> [Prompt]:
Write out, exactly as they appear, all the records from the very start down through the line containing "[x=230, y=101]", including that line.
===============
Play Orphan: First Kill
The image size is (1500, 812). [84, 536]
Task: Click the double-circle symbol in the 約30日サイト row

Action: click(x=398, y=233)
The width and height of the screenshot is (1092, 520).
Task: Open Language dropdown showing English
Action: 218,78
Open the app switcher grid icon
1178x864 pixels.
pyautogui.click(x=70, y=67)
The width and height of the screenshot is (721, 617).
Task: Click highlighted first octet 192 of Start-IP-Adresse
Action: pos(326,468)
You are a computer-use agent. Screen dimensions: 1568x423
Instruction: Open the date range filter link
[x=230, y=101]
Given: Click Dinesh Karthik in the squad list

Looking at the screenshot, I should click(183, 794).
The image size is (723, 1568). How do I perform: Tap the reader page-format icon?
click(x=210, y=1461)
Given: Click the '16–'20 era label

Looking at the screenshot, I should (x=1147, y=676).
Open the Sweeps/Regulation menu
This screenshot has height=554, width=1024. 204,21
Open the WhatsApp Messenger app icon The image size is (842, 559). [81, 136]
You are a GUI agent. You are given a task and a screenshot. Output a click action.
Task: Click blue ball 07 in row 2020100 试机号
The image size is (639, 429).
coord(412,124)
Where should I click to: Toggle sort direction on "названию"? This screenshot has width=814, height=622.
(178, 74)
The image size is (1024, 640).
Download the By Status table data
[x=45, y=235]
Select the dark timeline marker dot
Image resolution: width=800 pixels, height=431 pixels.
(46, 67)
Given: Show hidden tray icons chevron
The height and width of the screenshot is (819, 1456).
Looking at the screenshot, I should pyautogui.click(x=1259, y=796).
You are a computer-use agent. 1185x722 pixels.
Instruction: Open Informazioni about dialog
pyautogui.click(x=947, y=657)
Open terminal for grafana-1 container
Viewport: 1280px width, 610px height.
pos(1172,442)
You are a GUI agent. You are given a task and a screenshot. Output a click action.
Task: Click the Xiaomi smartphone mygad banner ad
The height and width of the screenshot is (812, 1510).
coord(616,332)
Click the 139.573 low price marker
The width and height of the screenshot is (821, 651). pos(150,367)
===============
> [Correct result]:
Play Orphan: First Kill
The image size is (1500, 812). [84, 536]
Task: Click the double-circle symbol in the 約30日サイト row

Action: click(x=398, y=233)
The width and height of the screenshot is (1092, 520).
Task: Open Language dropdown showing English
Action: 218,78
Open the app switcher grid icon
1178x864 pixels.
pyautogui.click(x=70, y=67)
The width and height of the screenshot is (721, 617).
Task: Click highlighted first octet 192 of Start-IP-Adresse
Action: pos(326,468)
You are a computer-use agent. Screen dimensions: 1568x423
Instruction: Open the date range filter link
[x=230, y=101]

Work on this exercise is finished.